Dion doit 50 000 $ à un de ses conseillers à la transition

S. Dion, chef du PLC


par Hugo de Grandpré, La Presse

Le nouveau chef du Parti libéral, Stéphane Dion, a une dette de 50 000 $ envers l'un des deux hommes qu'il vient de nommer pour le conseiller dans la gestion de ses nouvelles fonctions, a appris La Presse.
Rod Bryden, qui fera partie de l'influent comité de transition formé par M. Dion, lui a prêté cette somme durant la campagne à la direction qui a pris fin samedi.
Ancien propriétaire des Sénateurs d'Ottawa, M. Bryden est un bailleur de fonds de longue date du Parti libéral.
Son nom a été mentionné à au moins deux reprises dans le cadre de controverses impliquant le gouvernement Chrétien.
Hier, des membres du gouvernement et de l'opposition sont montés aux barricades, disant que le nouveau chef perpétue la vieille tradition de marchandage d'influence chez les libéraux.
«M. Dion a beaucoup d'explications à fournir», a déclaré à La Presse le président du Conseil du Trésor, John Baird, joint par téléphone en fin de journée. «Visiblement, il ne mentait pas lorsqu'il a dit qu'il a appris la politique de Jean Chrétien», a ajouté M. Baird qui a déposé un projet de loi à la Chambre des communes sur la responsabilité pour améliorer les murs politiques dans la foulée du scandale des commandites.
Rod Bryden et Marcel Massé, président du Conseil du Trésor sous Jean Chrétien, se sont vus confier la délicate tâche de monter l'équipe qui entourera le chef de l'opposition.
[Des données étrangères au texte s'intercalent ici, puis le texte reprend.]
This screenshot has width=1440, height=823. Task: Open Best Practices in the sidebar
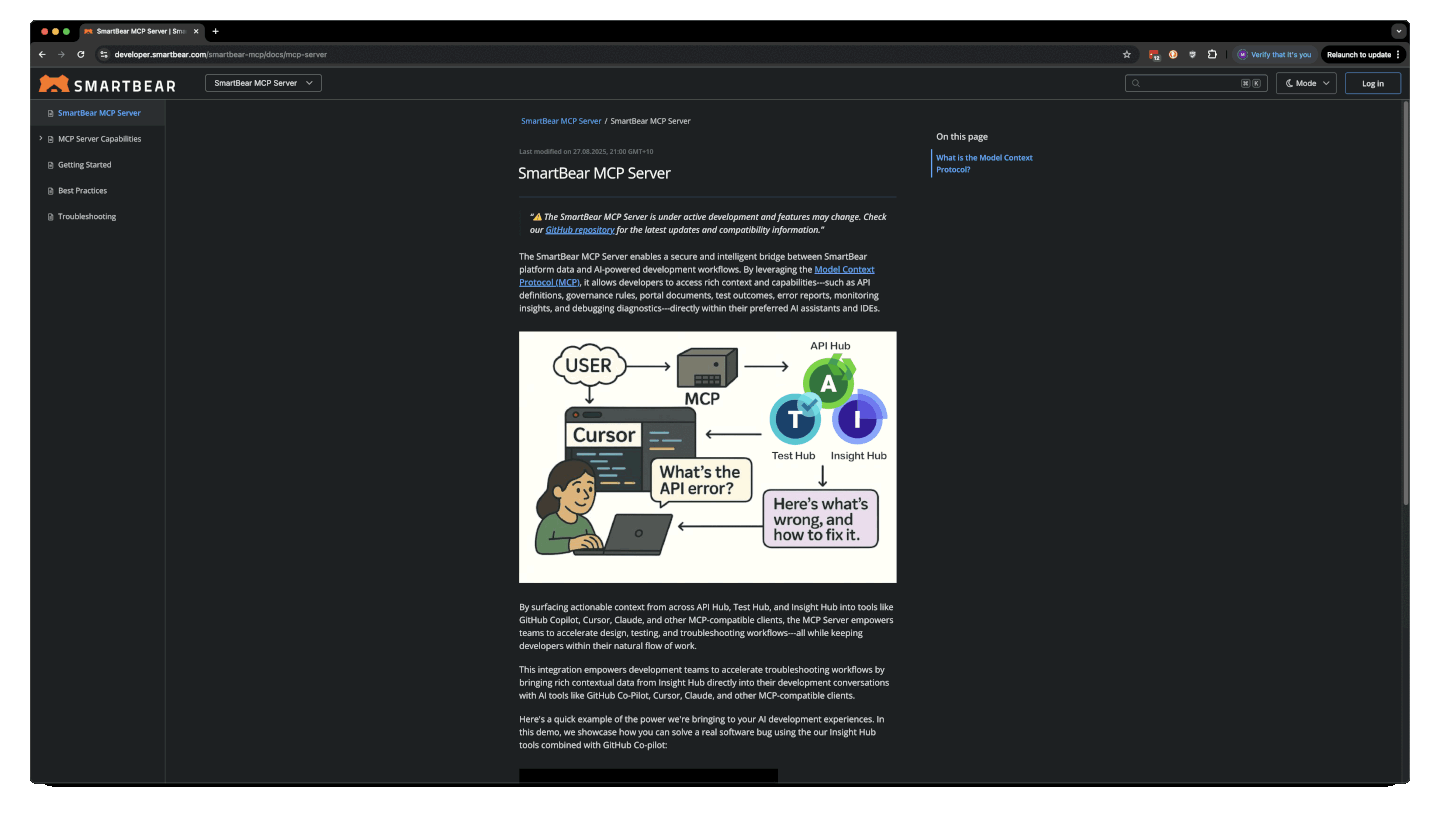pos(82,191)
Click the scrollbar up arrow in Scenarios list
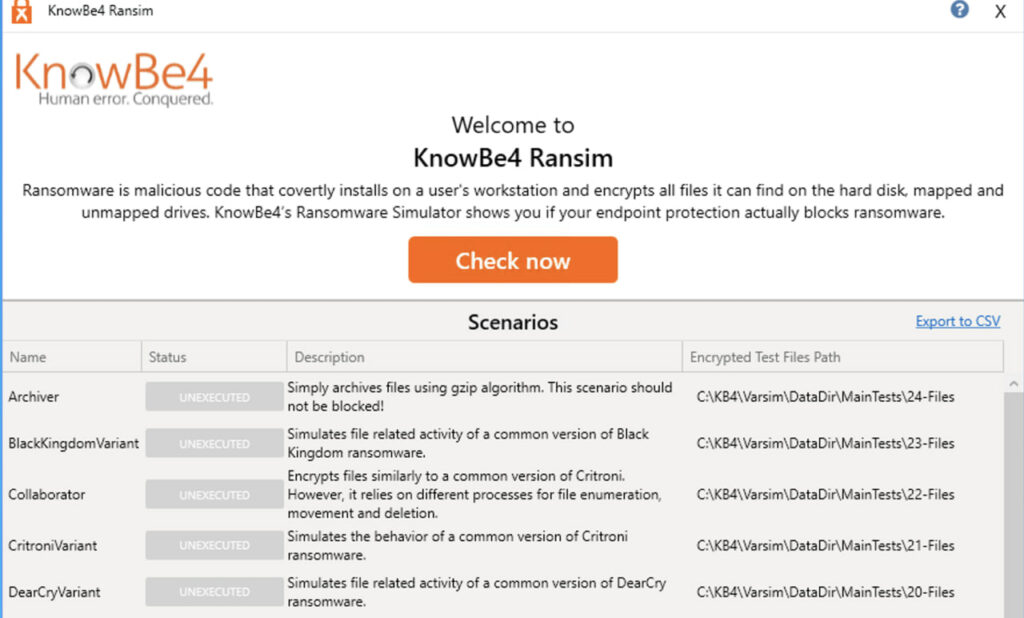 click(1014, 384)
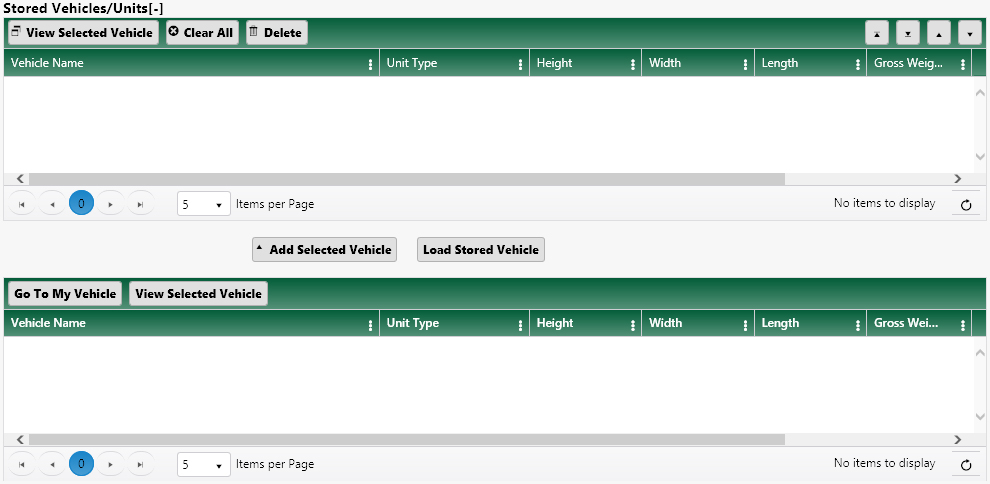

Les deux hommes doivent donc conseiller M. Dion sur la composition de son cabinet fantôme et l'embauche de ses proches collaborateurs.
Invité à réagir, le porte-parole de Stéphane Dion, André Lamarre, dit qu'il ne voit rien de répréhensible dans cette nomination. «M. Bryden est un homme dont les compétences dans le domaine de la gestion sont reconnues», plaide-t-il.
M. Lamarre précise que le nouveau venu n'est pas rémunéré. Il ajoute que la pratique qui consiste à nommer des organisateurs de campagne pour mettre sur pied un bureau de leader est chose courante en politique. «Il n'y a aucun retour d'ascenseur: il n'est pas payé! Il ne fait qu'analyser les besoins et les ressources du cabinet.»
Rod Bryden, 65 ans, est un homme d'affaires bien connu à Ottawa. Lorsqu'il était propriétaire des Sénateurs, il n'était pas rare de le voir en compagnie de politiciens dans sa loge. En 2000, il avait réussi à convaincre le ministre de l'Industrie d'alors, John Manley, d'investir de l'argent des contribuables dans un programme pour venir en aide aux équipes de la Ligue nationale de hockey. À l'époque, l'affaire avait fait grand bruit et M. Manley, député d'une circonscription de la capitale, avait dû revenir sur sa décision.
En 2003, les deux hommes ont été mêlés à un autre scandale, lorsqu'un quotidien torontois a révélé que M. Manley est intervenu auprès de la CIBC au sujet d'un prêt consenti au club. Le ministre de l'Industrie a été blanchi par le conseiller fédéral en éthique, qui a jugé que l'intervention avait été faite dans le seul intérêt de sa circonscription.
Cette absolution n'a pas empêché Rod Bryden, en 2003, de se placer sous la protection de la Loi sur la faillite après la débandade financière des Sénateurs. Or, en 2004, l'homme d'affaires évitait la faillite en convenant avec ses créanciers de ne rembourser que 600000$ des quelque 60 millions qu'il avait garanti.
Aujourd'hui, M. Bryden est propriétaire de SC Stormont, une firme qui conseille les dirigeants d'entreprise en échange de parts ou d'actions.
«Voilà une illustration parfaite de la relation incestueuse qu'entretient la politique canadienne avec le financement à grande échelle», a commenté hier le député du NPD, Pat Martin. «Personne ne devrait être en mesure d'acheter une élection ou un politicien. Or, ces prêts consentis aux libéraux durant la course au leadership sont l'équivalent de donations corporatives, à mon avis. C'est très dangereux.»
M. Dion, élu chef samedi par les délégués libéraux, a contracté 430 000$ en prêts. Parmi ses autres créanciers, on trouve Stephen Bronfman (50 000$); un francophone d'Edmonton, Marc de la Bruyère (100 000$); et Mamdouh Stéphanos, de sa circonscription de Saint-Laurent (150 000$).